BEGIN
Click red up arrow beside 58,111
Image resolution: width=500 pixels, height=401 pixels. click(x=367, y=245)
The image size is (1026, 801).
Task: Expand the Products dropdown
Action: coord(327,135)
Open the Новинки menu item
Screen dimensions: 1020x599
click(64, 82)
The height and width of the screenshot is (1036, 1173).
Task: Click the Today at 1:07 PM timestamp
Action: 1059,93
END
**TASK DETAILS**:
What you return should be the records above, repeated exactly.

**COMPLETED EXERCISE**:
Click red up arrow beside 58,111
Image resolution: width=500 pixels, height=401 pixels. click(x=367, y=245)
The image size is (1026, 801).
Task: Expand the Products dropdown
Action: coord(327,135)
Open the Новинки menu item
Screen dimensions: 1020x599
click(64, 82)
The height and width of the screenshot is (1036, 1173).
Task: Click the Today at 1:07 PM timestamp
Action: 1059,93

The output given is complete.